All told, the bill includes $528.2 million in capital outlay funding, far short of the nearly $1 billion requested for state agency infrastructure projects alone, according to a fiscal impact report of the bill.
The money comes from severance tax bonds, the state’s general fund and other state funds to pay for projects statewide, including $42.2 million for Santa Fe County.
Among the largest Santa Fe County projects are $9 million to beef up the state police facility in Santa Fe; $1 million to improve a state police firing range in Santa Fe; and $1.3 million to replace the Educational Retirement Board headquarters in the city.
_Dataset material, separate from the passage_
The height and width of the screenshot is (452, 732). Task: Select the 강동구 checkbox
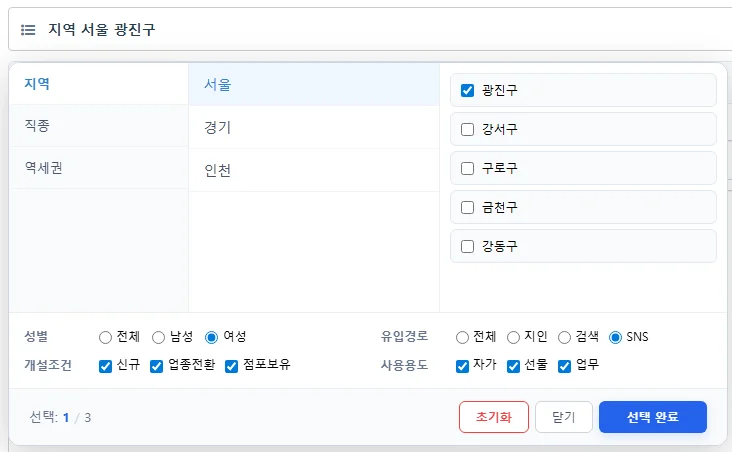467,246
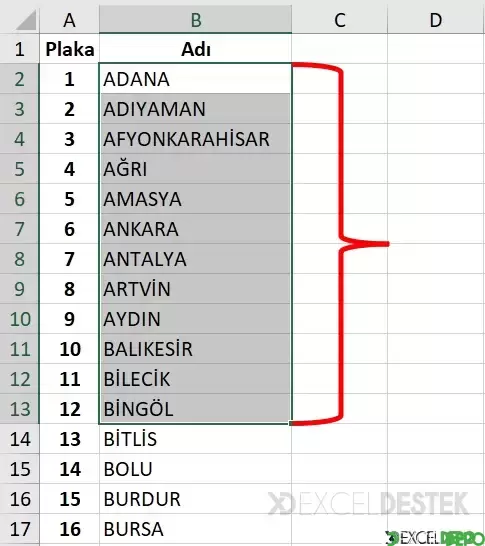This screenshot has width=485, height=546.
Task: Select column D header
Action: click(436, 20)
Lawmakers also approved $1.46 million for New Mexico School for the Arts dormitory and cafeteria upgrades.
Although Santa Fe got millions for many different projects, “I can guarantee you they didn’t get everything they wanted,” said Senate Majority Leader Peter Wirth, D-Santa Fe.
On Tuesday night, the Senate unanimously approved a separate capital outlay bill after only several minutes of debate. Senate Bill 207 calls for spending $195.8 million on projects from general obligation bonds, including money for higher education, senior centers and libraries.
Such capital outlay projects, especially in rural areas, are of vital importance for local governments. But good-government groups have long complained that the Legislature does not disclose which lawmakers back which projects, or which ones were supported by the governor.
The projects approved Tuesday by the House included major renovations or upgrades to state courts, the Aging and Long-Term Services Department, state prisons, buildings for the Cultural Affairs Department — including $3 million for cultural affairs sites and monuments across the state — and other state agencies.
Public high schools across the state were among the biggest expense in terms of buildings that fall under state agencies, with $37.1 million in projects across New Mexico approved by the House. The effort to remediate a site that could turn into a giant sinkhole in Carlsbad also will receive $5 million in state funding from the House capital outlay bill.
But much of the funding Albuquerque Mayor Tim Keller’s administration requested from the state was not included in the proposal, the Albuquerque Journal reported. That includes money to build a homeless shelter open seven days a week, $14 million for a “Gateway Center” project and $6 million the city requested for dispatch and records management.
The House capital outlay bill now has to be approved by the Senate before being sent to the Governor’s Office.
Tripp Stelnicki, a spokesman for the governor, said he could not yet provide a list of the projects supported by Gov. Michelle Lujan Grisham.